The privy councilor Mey from Würzburg took over the Hotel Madrisa from the consortium’s joint proprietor Julius Gaßner of the Fohrenburg brewery, for whom the wonderful hiking trail "Julius’s Peace" was named after. He engaged the Dornbirn hotel specialist Bertram Rhomberg in 1929 as director and one year later sold him the hotel.
Bertram Rhomberg Sr. was a hotelier with body and soul, well traveled and with a lot of professional experience in respected hotels from Taomina and Nizza, London and South Tyrol. He brought life to the business and the "best clients" to the hotel, amongst others, the director of the German Archeologist Institute in Constantinople or the publisher Brockhaus of Leipzig with his family and in the time of the 1000 Mark barrier, when German guests stayed far away, he brought the governors of Malta and Tanganyika Bonham-Carter and Frank as well as the personal physician of the king of Netherlands Dr. de Vries or the governors of Vorarlberg Ender and Winsauer…
Ludwig Vallaster commented: "When other hotels opened in Gargellen, other, less well-to-do guests… started to arrive and "Madrisa" guests realized: one can’t leave their cameras on the the back of their chairs anymore".
Rhomberg’s work effort was enormous; his private correspondence spoke of volumes. He wrote: "…although the hotel isn’t that large, and barely admits 100 people, the work is tremendous when one considers, that I have to manage the entire work with only one young secretary, without a doorman or head waiter, and that I am on duty everyday 18 hours or more. Still further: "Idealism should also belong to a profession and material advantage should not always be the decisive … I don’t place great demands on life and do my job, when I work, I do what I find right."
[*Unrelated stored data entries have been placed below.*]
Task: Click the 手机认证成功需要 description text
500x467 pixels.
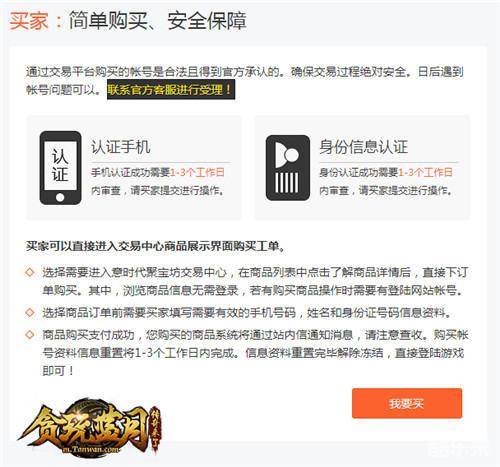Action: 131,172
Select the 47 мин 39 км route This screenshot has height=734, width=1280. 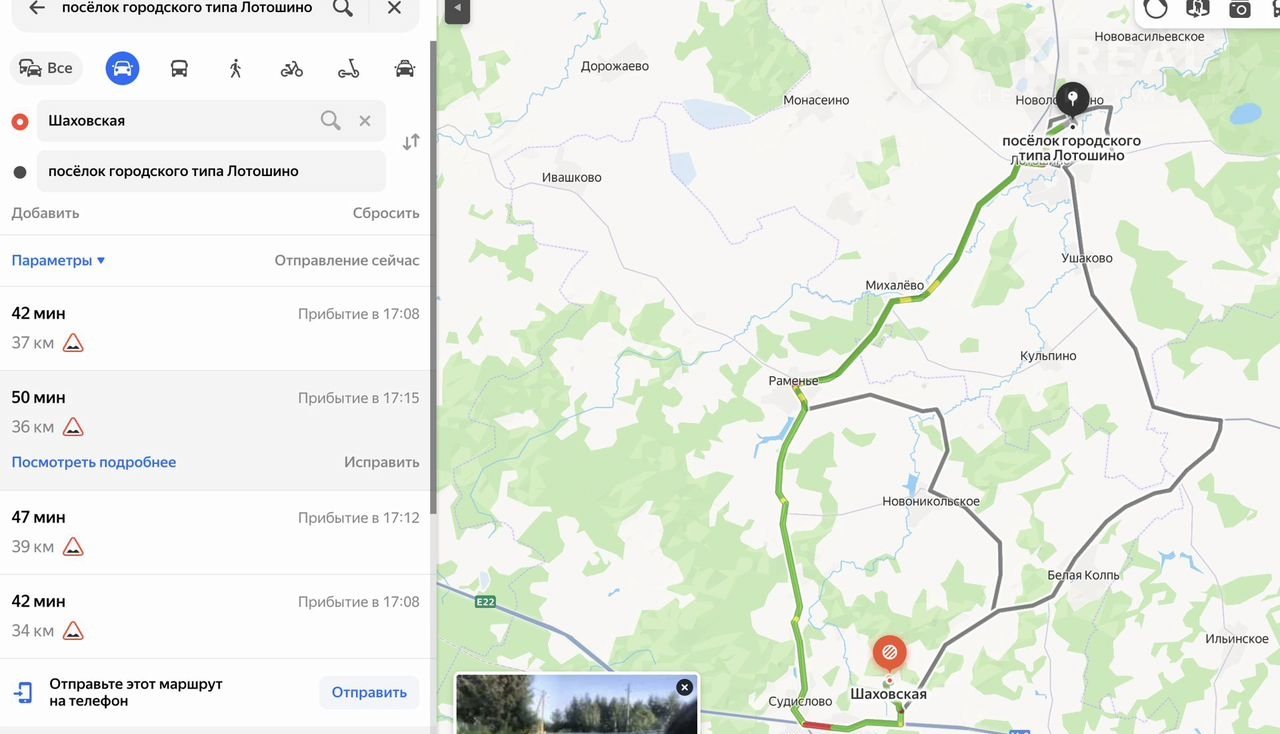tap(215, 532)
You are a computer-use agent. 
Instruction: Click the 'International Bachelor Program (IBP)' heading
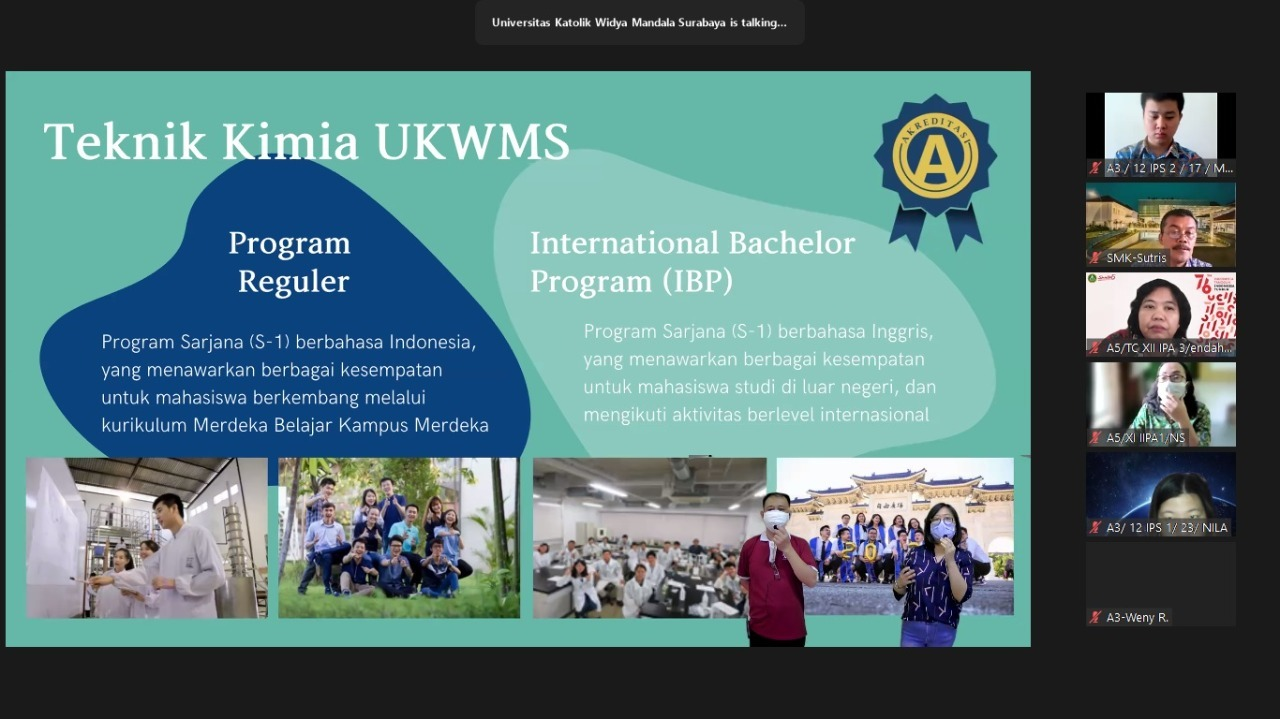pyautogui.click(x=692, y=262)
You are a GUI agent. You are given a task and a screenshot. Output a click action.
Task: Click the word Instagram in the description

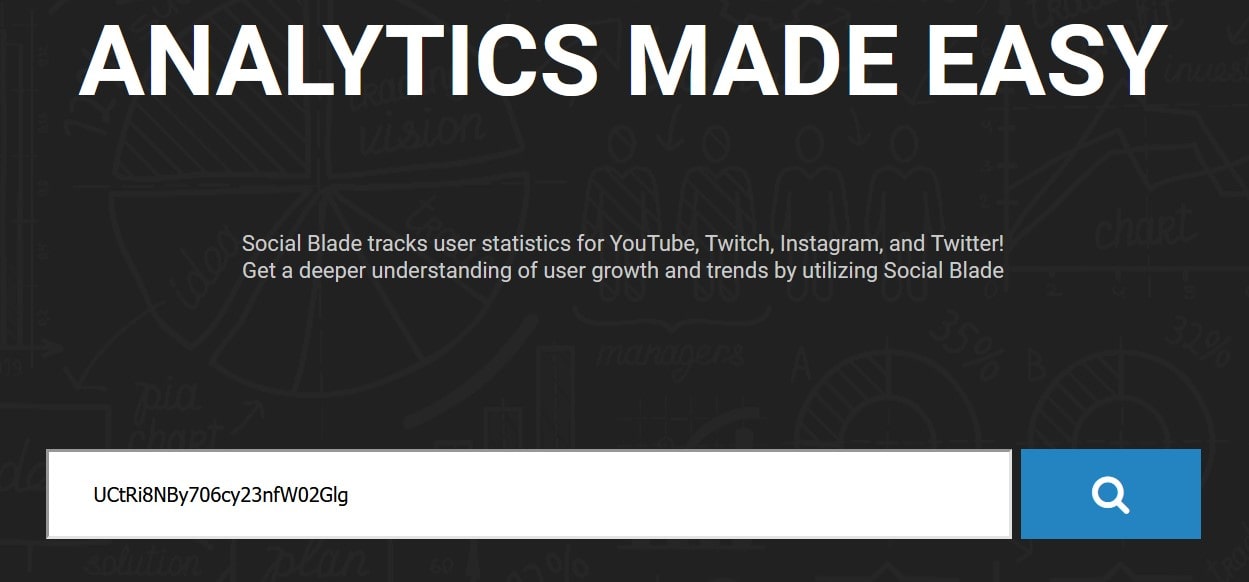pyautogui.click(x=828, y=244)
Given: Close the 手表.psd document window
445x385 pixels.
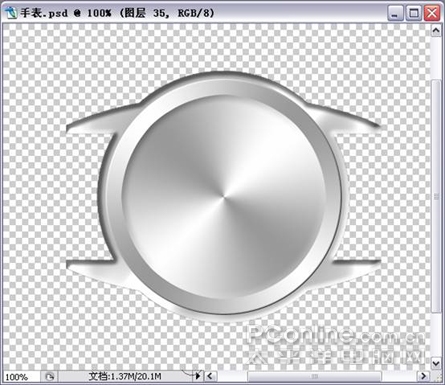Looking at the screenshot, I should pyautogui.click(x=432, y=13).
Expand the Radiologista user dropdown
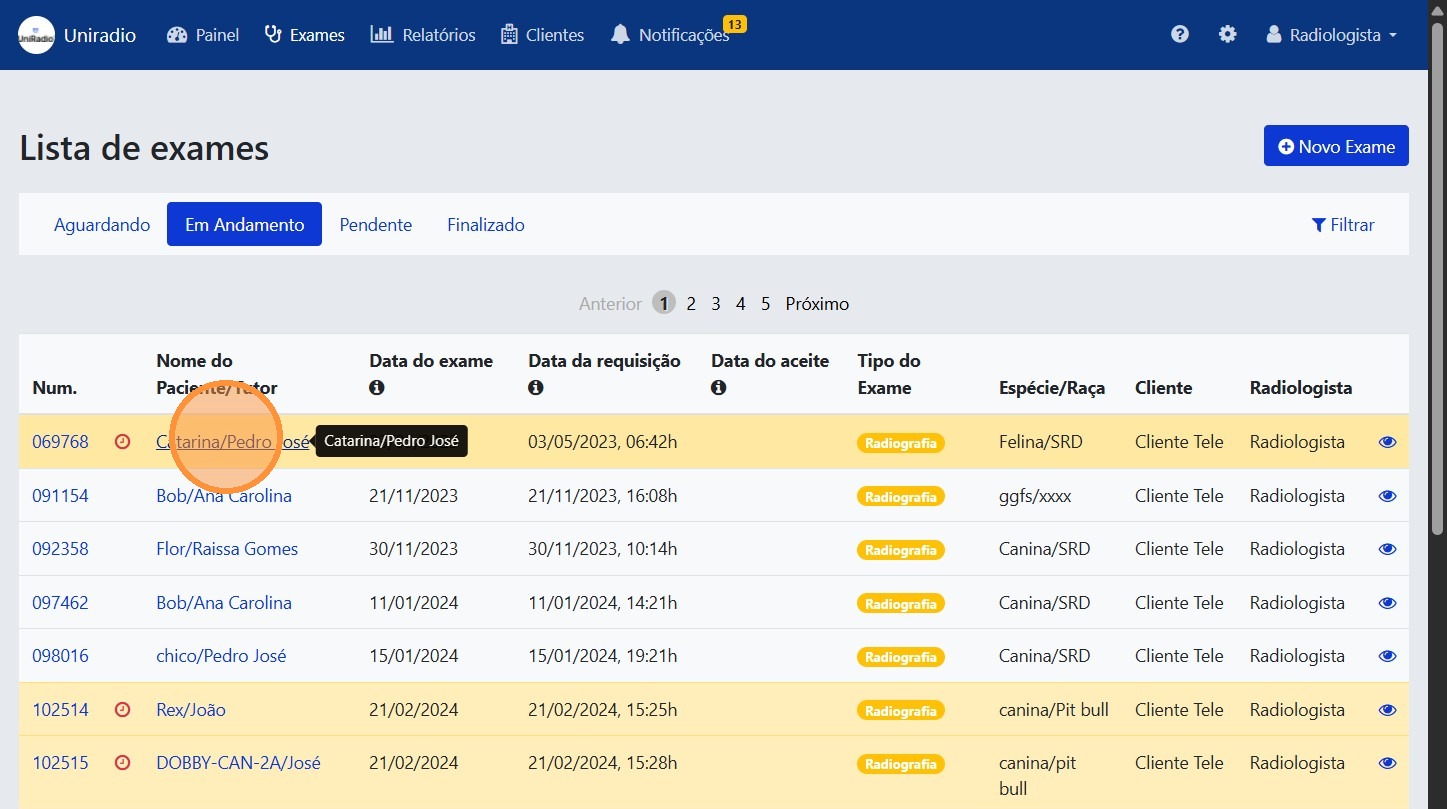This screenshot has height=809, width=1447. [1331, 35]
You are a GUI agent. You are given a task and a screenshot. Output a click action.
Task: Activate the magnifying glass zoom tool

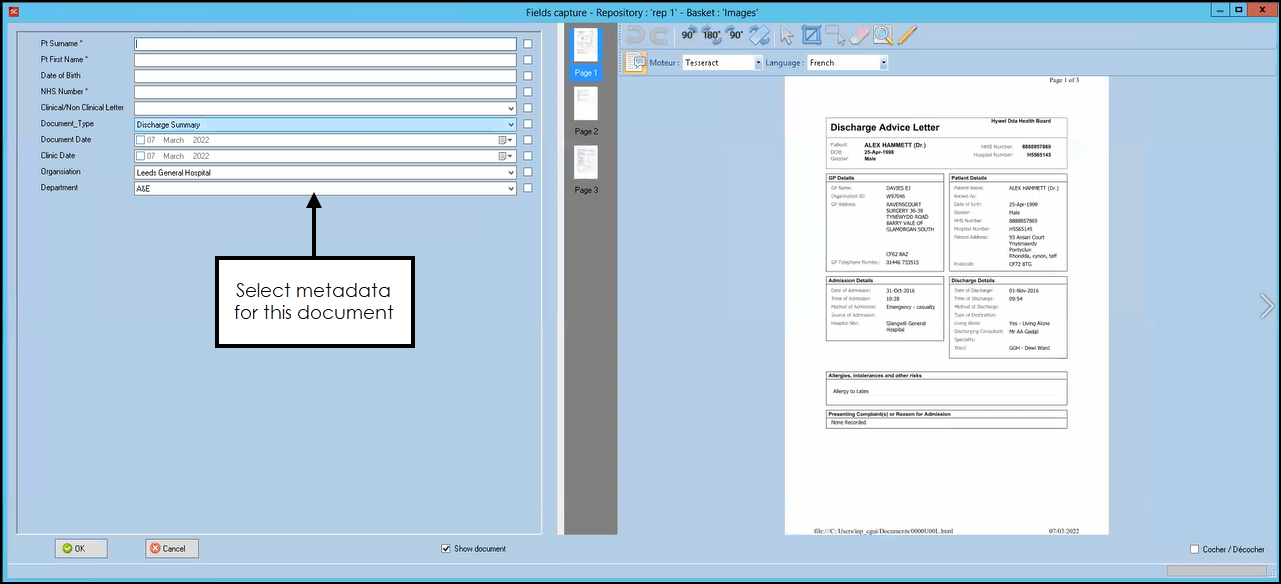coord(883,35)
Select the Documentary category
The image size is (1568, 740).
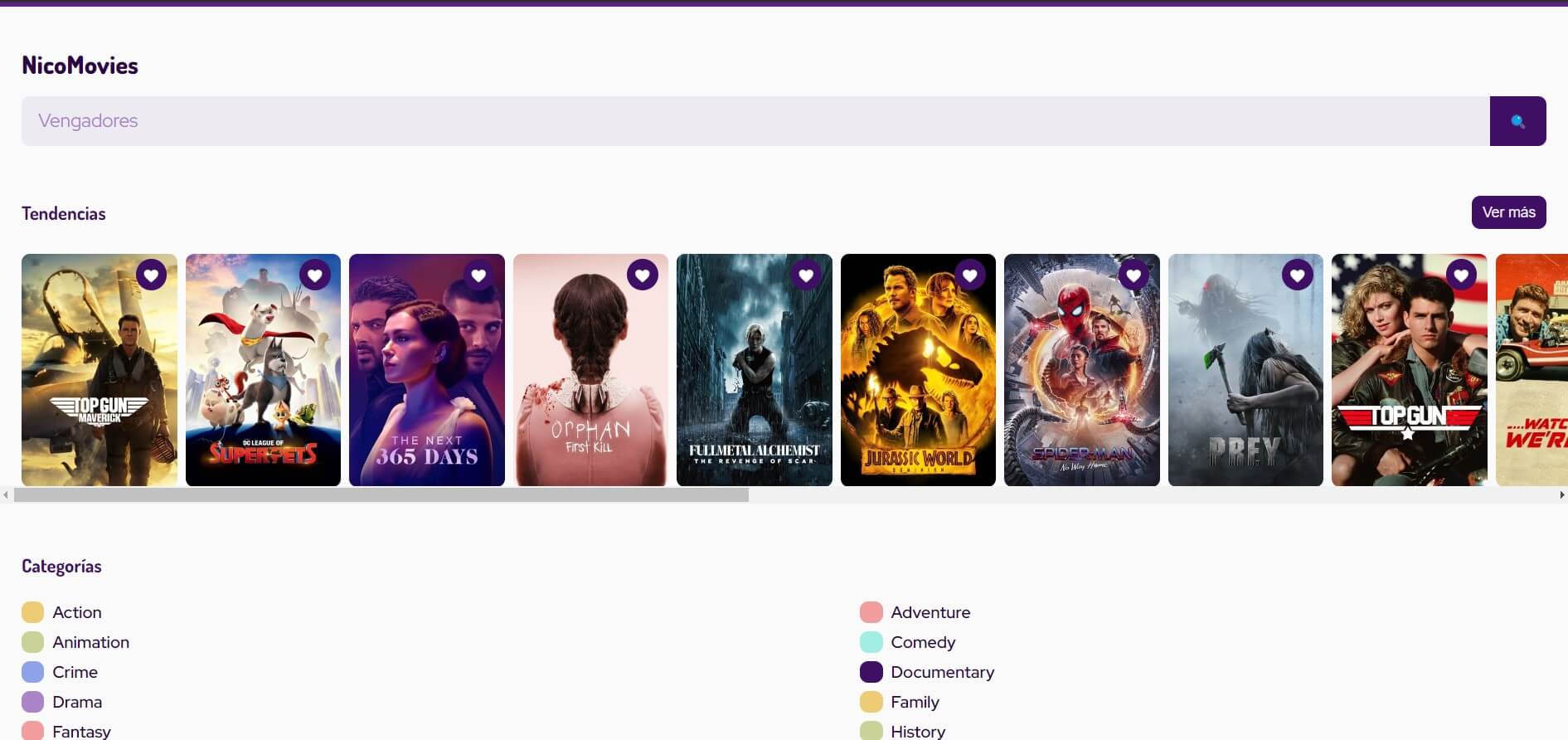click(942, 672)
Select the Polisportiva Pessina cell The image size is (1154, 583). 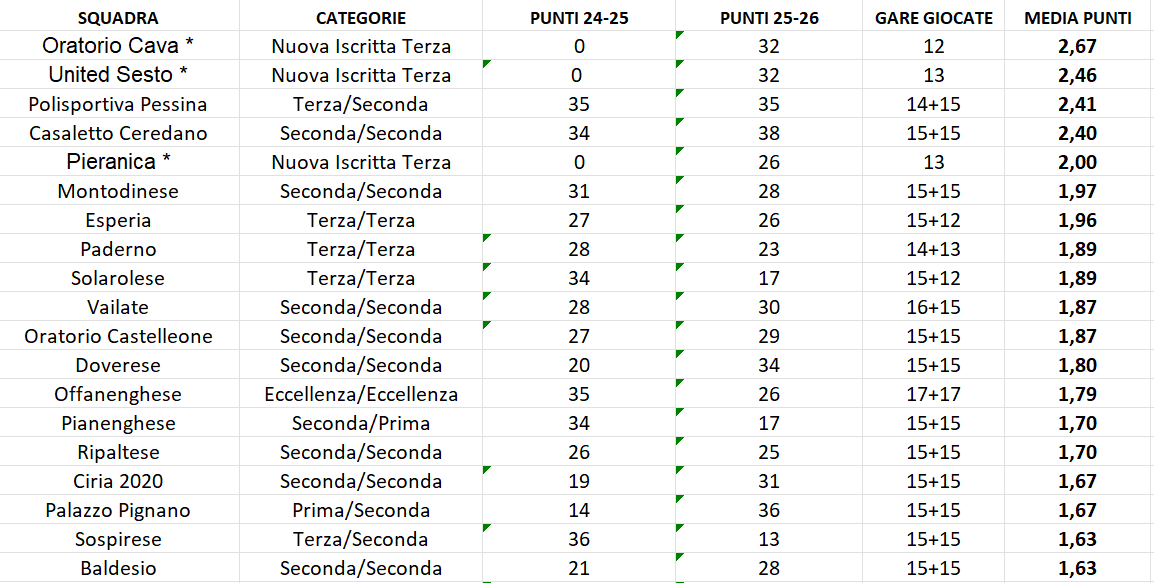point(118,104)
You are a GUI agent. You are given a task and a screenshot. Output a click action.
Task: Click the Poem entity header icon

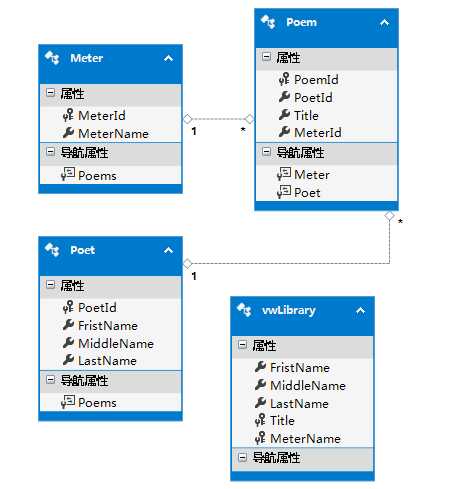(268, 22)
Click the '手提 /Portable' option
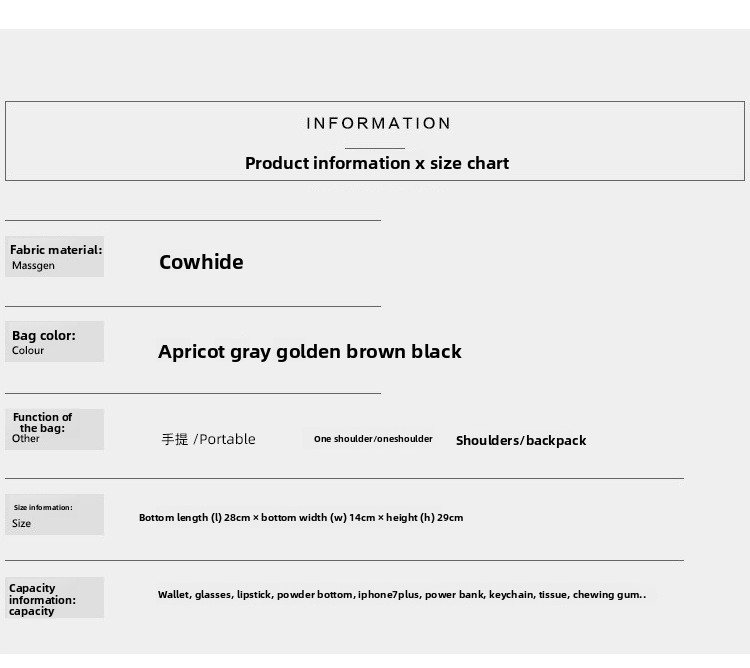This screenshot has width=750, height=668. point(209,439)
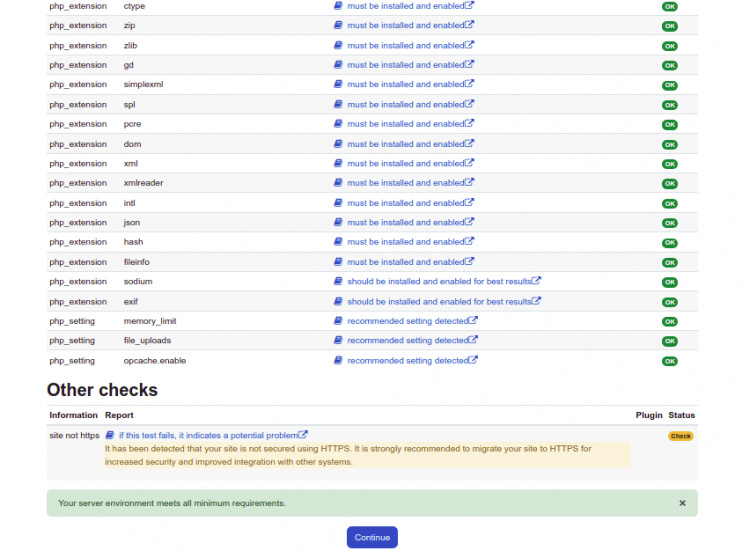Open 'must be installed' link for hash
750x558 pixels.
[405, 242]
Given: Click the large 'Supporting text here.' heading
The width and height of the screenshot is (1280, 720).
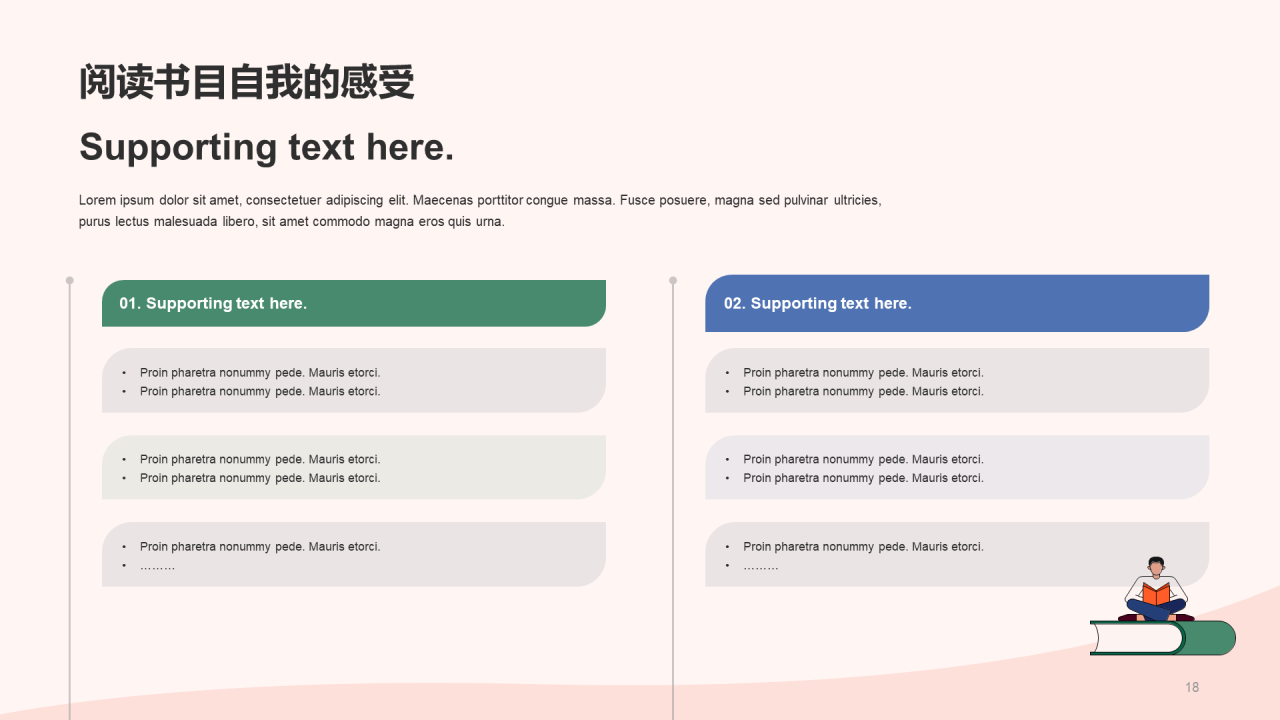Looking at the screenshot, I should tap(267, 147).
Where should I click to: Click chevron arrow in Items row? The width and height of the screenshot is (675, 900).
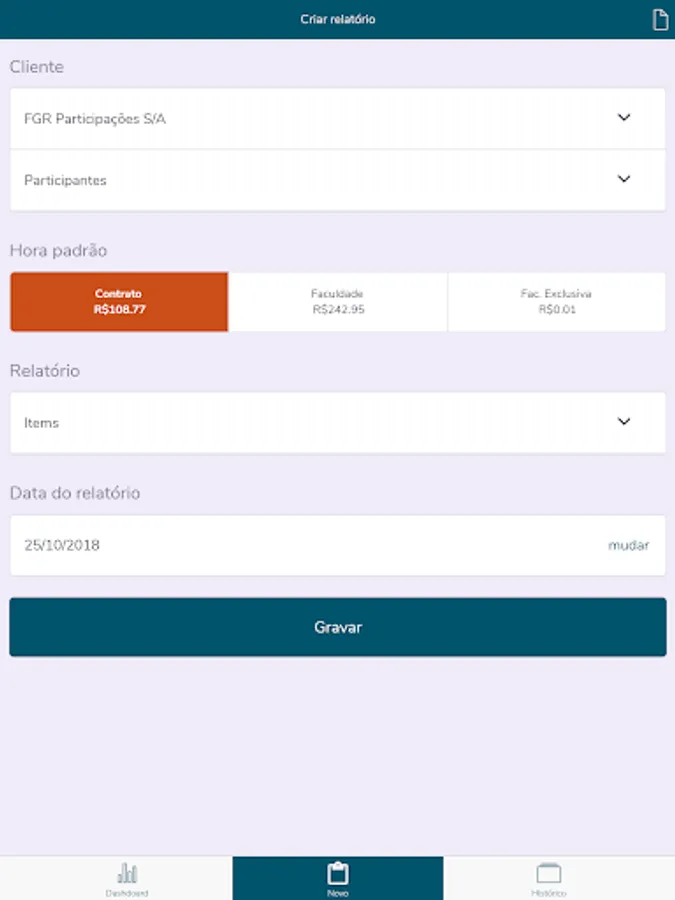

The street leading to Gargellen was Bertram Rhomberg’s biggest problem: "I don’t see a possibility to make out of the hotel what I would like to. The biggest disadvantage is the problem of a decent street.”
No wonder. Already Ludwig von Hörmann had compared Gargellen with an Emperor’s castle and leading to it, an entrance like a chicken ladder.
The Madrisa chronicler Winfried Berning demonstratives amusingly as he visualizes the difficulty of this "chicken ladder": "in former times, the old street led through the Maisäß Rüthi and the Plantina- Stutz. Cars (the first car that reached Gargellen in the year 1923 was driven by the Bregenz Textile manufacturer Sannwald) as well as horse drawn vehicles had terrible wheezing problems. From the doings of the drivers and the wagoners there are stories, that bear witness to a time, when for want of other extravagances of modern times, alcohol was the preferred amusement. Bertram Rhomberg could never be certain, if that block of ice which cooled the pantry, would arrive in time: the transporter made a proper and enjoyable stop at Gasthof Reutehorn, and "Madrisa" at best, enjoyed ice water."
However in September 1931 Irene Rhomberg told her son: “"I congratulate you on the upcoming winter’s beginning snowmobile traffic. With lots of work and perseverance, you have really accomplished something by bringing it here and this will be a great advantage to your business.”
These snowmobiles with seating for about 10 people, used 45 liters of gasoline because of the enormous climbs from Schruns to Gargellen. They were actually constructed by the company Citroen for the sandy slopes of the Sahara. By the following summer, the Post also added the "street" to Gargellen to their public bus routes, which back then far more resembled the old Säumer trading route that traders and their pack horses traversed or that the cattle drivers used to lead their herds over the pass or even that people of war used occasionally.